Il démontre habilement l’injustice et essaie d’éveiller la pitié du Vice-Roi. Sept fois le mot « maître » revient, douze fois « serviteur » et quatorze fois « père ». Ce dernier mot est celui par lequel Yosseph, avec une cruelle ironie, avait clos la sidrat miqets.

« Quant à vous retournez en paix auprès de votre père. »

Quelle paix Yehouda trouvera-t-il auprès de Ya'akov ? Ces mots lui ont donné le courage de s’approcher du Vice-Roi égyptien. Et lui aussi termine par le mot « père » :

« Et maintenant, que ton serviteur reste à la place du jeune homme, serviteur de mon maître, et que le jeune homme monte avec ses frères. Car comment remonterais-je près de mon père et le jeune homme n’est pas avec moi ? De peur que je ne vois le mal qui trouvera mon père. »

Yehouda sait que le Vice-Roi peut très bien sourire après ce discours et rester insensible à la mort du vieux père. Il peut se moquer de ce frère héroïque prêt à prendre la place du fils aimé. Mais Yehouda n’a pas hésité à parler ; son cœur l’y a poussé.

Yehouda reprend pied dans la réalité. Il assume enfin la réalité passé tout en refusant qu'elle ne continue à détruire le présent. Il prend conscience de la réalité présente en sortant du carcan mental dans lequel il était enfermé. Il fait le choix de transformer la réalité future en renversant les forces qui agissaient jusqu'alors.

La double teshouva


Yosseph assiste au don que Yehouda fait de sa personne pour sauver Binyamin. Il comprend que toutes les accusations que Yehouda porte envers lui sont autant d’aveux d’une faute qu’il a pleinement assumée. Yosseph ne retient plus ses pleurs et se dévoile à ses frères. Les paroles qu’il prononce alors éclairent ce récit :

“L’Eternel m’a envoyé devant vous pour vous assurer une survivance dans le pays et pour vous faire vivre, en vue d’un grand sauvetage.”

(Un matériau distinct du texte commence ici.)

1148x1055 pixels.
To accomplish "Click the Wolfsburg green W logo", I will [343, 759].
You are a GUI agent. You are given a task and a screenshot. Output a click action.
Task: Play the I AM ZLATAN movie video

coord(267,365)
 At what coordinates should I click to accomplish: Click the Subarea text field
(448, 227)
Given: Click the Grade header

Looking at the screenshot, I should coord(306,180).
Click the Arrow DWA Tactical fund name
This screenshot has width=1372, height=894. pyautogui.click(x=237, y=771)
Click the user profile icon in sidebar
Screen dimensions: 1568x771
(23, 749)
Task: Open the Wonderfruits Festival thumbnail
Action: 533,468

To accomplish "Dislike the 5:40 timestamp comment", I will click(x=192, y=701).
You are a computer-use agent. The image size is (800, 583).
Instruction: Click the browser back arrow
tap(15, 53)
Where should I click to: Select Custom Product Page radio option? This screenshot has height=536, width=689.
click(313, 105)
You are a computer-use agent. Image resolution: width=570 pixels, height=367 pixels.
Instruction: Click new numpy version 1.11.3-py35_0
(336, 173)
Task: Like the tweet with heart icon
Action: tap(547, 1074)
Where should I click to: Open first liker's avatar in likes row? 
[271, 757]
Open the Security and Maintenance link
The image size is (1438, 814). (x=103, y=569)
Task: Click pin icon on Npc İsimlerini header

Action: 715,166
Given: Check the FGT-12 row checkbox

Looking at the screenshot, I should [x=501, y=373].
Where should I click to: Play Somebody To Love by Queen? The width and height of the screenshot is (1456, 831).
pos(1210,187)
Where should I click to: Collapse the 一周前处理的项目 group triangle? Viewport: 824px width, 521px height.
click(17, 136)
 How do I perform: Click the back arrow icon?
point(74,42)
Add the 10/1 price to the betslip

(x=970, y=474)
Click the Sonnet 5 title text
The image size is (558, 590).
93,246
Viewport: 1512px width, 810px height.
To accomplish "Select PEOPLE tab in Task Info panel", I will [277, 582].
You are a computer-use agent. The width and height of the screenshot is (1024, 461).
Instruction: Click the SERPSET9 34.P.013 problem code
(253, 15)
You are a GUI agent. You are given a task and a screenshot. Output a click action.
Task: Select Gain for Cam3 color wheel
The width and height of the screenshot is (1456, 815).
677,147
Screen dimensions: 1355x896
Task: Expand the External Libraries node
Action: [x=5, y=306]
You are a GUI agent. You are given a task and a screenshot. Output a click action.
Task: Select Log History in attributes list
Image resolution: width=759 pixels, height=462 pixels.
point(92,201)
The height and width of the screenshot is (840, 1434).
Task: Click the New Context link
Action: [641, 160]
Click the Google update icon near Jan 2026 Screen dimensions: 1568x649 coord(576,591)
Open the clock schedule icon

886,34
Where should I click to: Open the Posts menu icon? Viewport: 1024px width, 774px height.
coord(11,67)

Ainsi, Yosseph n’a gardé aucune rancune envers ses frères ! Au contraire, il voit à travers son histoire la main de D..  C'est pourquoi Yosseph est un des rares personnages qui soit appelé dans la Tradition “le juste”. Yosseph montre que le dénouement heureux de cette histoire n’est pas que l’esclave soit devenu Vice-Roi, mais que le frère autrefois délateur recherche aujourd’hui le bien de toute sa famille. Il a décidé du sens à donner à son passé et de ses choix dans l’avenir. Quant à son attitude envers ses frères, elle leur donne l’occasion de se racheter en éprouvant leur sentiment de fraternité et en particulier celui de Yehouda .

Yehouda était l’instigateur de la vente de Joseph, il exprime aujourd’hui, grâce à Joseph, la grandeur de son amour envers les siens. L’intelligence du pardon de Joseph et l’engagement fort de Juda établissent enfin l’union et la paix entre les fils d’Israël.


Par sa ruse, Yosseph a amené ses frères à la conscience que l’histoire d’Israël ne peut pas s’écrire dans l’individualisme.

Nous devons tous nous demander : Comment remonterais-je près de mon Père, et mon frère n’est pas avec moi ? Nul n’a le droit de se suffire de sa « réussite » personnelle ; matérielle ou spirituelle. Yosseph a permis à ses frères d’effectuer une véritable teshouva. Celle qui ne s’arrête pas aux regrets, celle qui transforme l’homme au point que, dans les mêmes situations, il ne reproduise pas sa faute passée.